As things stand I’m still scheduled to fly sitting in a seat I didn’t originally reserve but I’ll be taking this up with BA at the airport – I doubt I’ll get anywhere.

Everything I’ve written about this formerly great airline does leave me wondering why anyone ever flies them anymore? People clearly do, because they’re moving curtains around their cabins and kicking people out of exit rows just to sell more premium seats!

It must be one, or a combination of, the following:

  1. I’m very unlucky and I’m the only one seeing the decline, which I find unlikely, especially based on the results of various internet searches.
  2. I’m completely wrong, which is possible, but again unlikely, based on other people’s musings on the internet.
  3. Customers are showing loyalty to an airline which they remember, rather than the one that exists today.
  4. Customers have little choice but to fly BA (probably true of UK based customers)
  5. It’s mainly businesses paying for employee travel and they’ve negotiated big discounts – they don’t much care what the airline is like as long as it gets their employees where they need to be and gets them there within their travel budget.
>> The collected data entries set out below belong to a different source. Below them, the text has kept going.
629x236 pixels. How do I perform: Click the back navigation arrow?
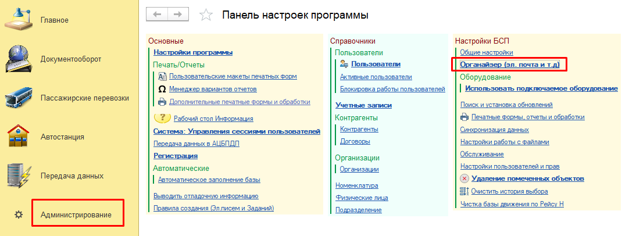[156, 15]
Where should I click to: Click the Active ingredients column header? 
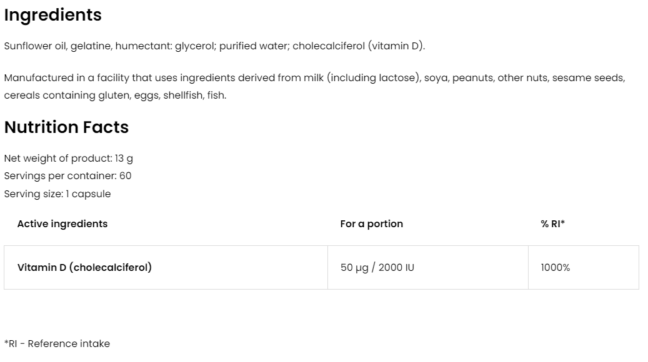[62, 224]
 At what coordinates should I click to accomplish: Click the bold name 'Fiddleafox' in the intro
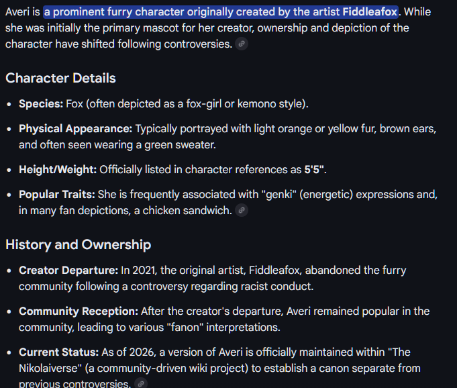click(370, 12)
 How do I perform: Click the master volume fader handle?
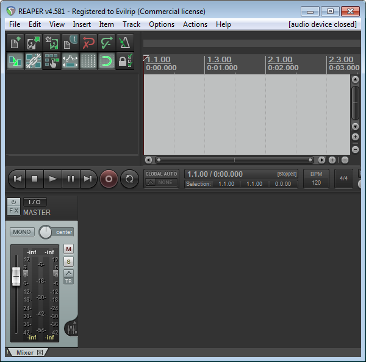pyautogui.click(x=16, y=276)
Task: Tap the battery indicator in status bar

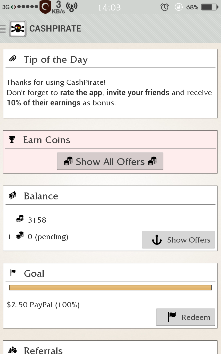Action: pos(210,7)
It’s almost certainly a combination of (3), (4) and (5) and that’s bad news for BA passengers. While BA may lose some people from (3) if they continue being a truly mediocre airline, they’re not going to lose people from (4) or (5) for rather obvious reasons. This gives BA management no reason or incentive to change or improve anything at all, which means that BA will remain an overpriced, customer-unfriendly operation for the foreseeable future and that is very, very sad.
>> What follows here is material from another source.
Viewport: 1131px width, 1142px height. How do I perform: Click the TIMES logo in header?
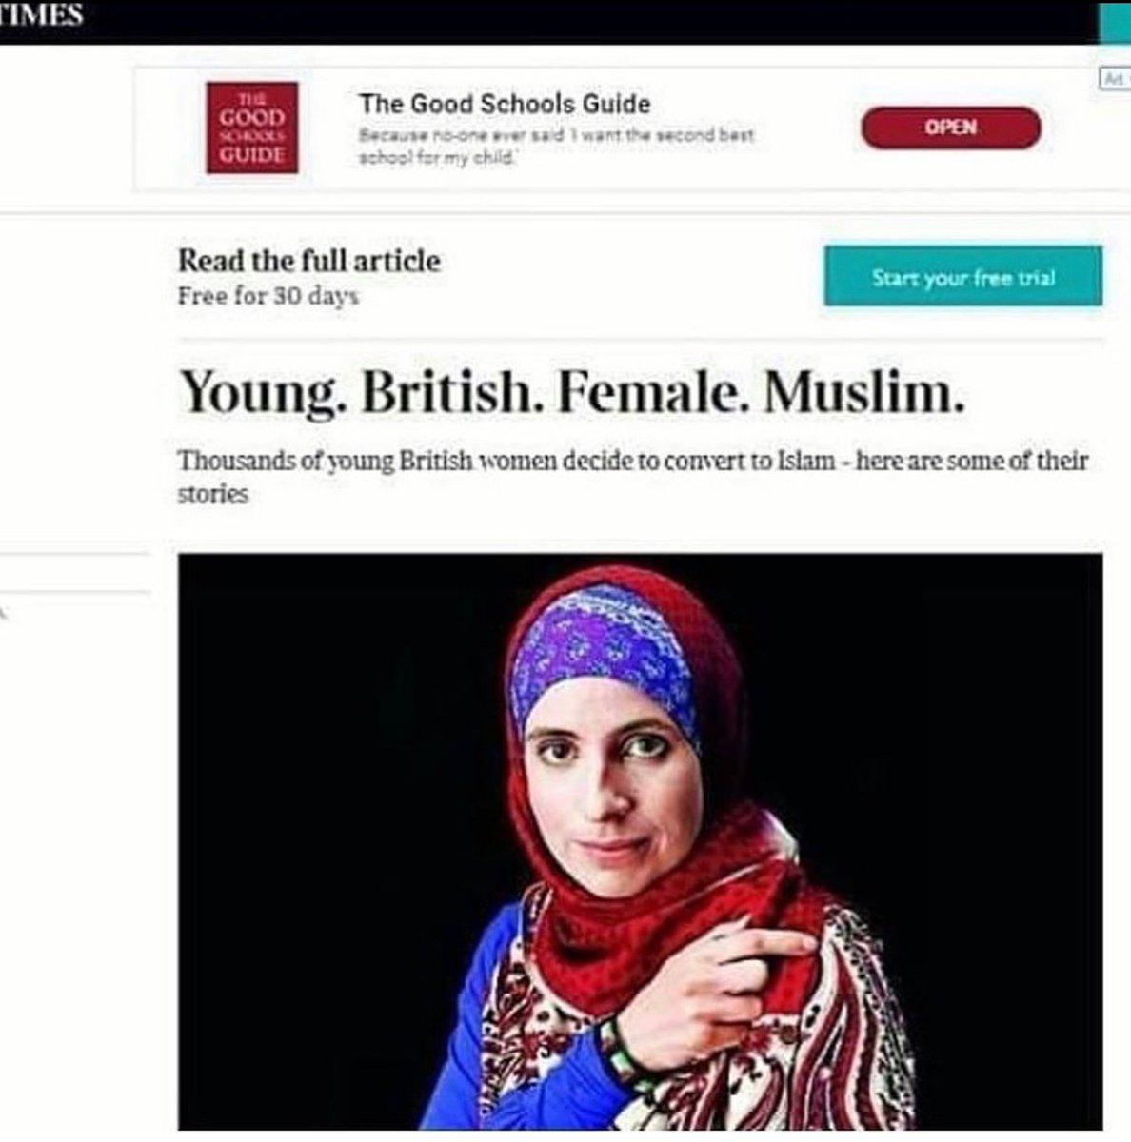(x=40, y=14)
Of course, you don’t have to believe everything or anything I’ve written – and it’s your prerogative to disagree if you want to – but if you have a trip coming up I wouldn’t book on BA expecting a premium experience, if I were you. You just won’t get it. Whether you’re paying for a premium cabin with cash or with miles it doesn’t matter, you’re always entitled to a top level of service (from start to finish) and that’s a level of service BA no longer provides. Why would you risk it? Do your research and take a look around, there are a lot of better options out there for the same price (and quite a few that are lower).

 

2 COMMENTS

  1. Absolutely spot on. Giving up on them after several years of hoping it would improve. They’re clueless and it’s just going to be a long slide to the grave. American’s transatlantic service is now noticeably better than BA and that’s a sad commentary on BA’s sad fall from grace. Though remember! 30 years ago the same airline was known as the Flying Slum. So it might improve again but in its present sorry state it deserves no one’s business.